:: HOW TO COMPLETE THIS TASK ::
Please write out each entry below exactly as it appears.

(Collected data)

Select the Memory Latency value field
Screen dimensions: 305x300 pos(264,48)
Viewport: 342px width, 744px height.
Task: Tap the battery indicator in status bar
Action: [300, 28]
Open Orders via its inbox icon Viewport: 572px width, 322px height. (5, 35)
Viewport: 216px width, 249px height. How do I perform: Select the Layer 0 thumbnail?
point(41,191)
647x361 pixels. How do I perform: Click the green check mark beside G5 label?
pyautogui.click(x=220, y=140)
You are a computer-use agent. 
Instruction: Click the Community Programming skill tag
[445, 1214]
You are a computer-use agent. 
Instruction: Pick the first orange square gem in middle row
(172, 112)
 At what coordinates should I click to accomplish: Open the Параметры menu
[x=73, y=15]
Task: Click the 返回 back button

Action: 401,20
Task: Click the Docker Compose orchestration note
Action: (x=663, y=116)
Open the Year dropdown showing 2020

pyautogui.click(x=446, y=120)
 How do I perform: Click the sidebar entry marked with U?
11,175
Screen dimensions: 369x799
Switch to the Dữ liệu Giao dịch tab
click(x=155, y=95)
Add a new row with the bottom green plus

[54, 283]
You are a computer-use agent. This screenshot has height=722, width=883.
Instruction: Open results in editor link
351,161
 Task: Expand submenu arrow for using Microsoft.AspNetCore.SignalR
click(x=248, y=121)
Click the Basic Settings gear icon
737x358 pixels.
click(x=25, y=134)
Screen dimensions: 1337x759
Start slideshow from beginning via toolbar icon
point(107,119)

:: RESPONSE ::
Select the Memory Latency value field
Screen dimensions: 305x300 pos(264,48)
Viewport: 342px width, 744px height.
Task: Tap the battery indicator in status bar
Action: [300, 28]
Open Orders via its inbox icon Viewport: 572px width, 322px height. (5, 35)
Viewport: 216px width, 249px height. How do I perform: Select the Layer 0 thumbnail?
point(41,191)
647x361 pixels. How do I perform: Click the green check mark beside G5 label?
pyautogui.click(x=220, y=140)
You are a computer-use agent. 
Instruction: Click the Community Programming skill tag
[445, 1214]
You are a computer-use agent. 
Instruction: Pick the first orange square gem in middle row
(172, 112)
 At what coordinates should I click to accomplish: Open the Параметры menu
[x=73, y=15]
Task: Click the 返回 back button

Action: 401,20
Task: Click the Docker Compose orchestration note
Action: (x=663, y=116)
Open the Year dropdown showing 2020

pyautogui.click(x=446, y=120)
 How do I perform: Click the sidebar entry marked with U?
11,175
Screen dimensions: 369x799
Switch to the Dữ liệu Giao dịch tab
click(x=155, y=95)
Add a new row with the bottom green plus

[54, 283]
You are a computer-use agent. This screenshot has height=722, width=883.
Instruction: Open results in editor link
351,161
 Task: Expand submenu arrow for using Microsoft.AspNetCore.SignalR
click(x=248, y=121)
Click the Basic Settings gear icon
737x358 pixels.
click(x=25, y=134)
Screen dimensions: 1337x759
Start slideshow from beginning via toolbar icon
point(107,119)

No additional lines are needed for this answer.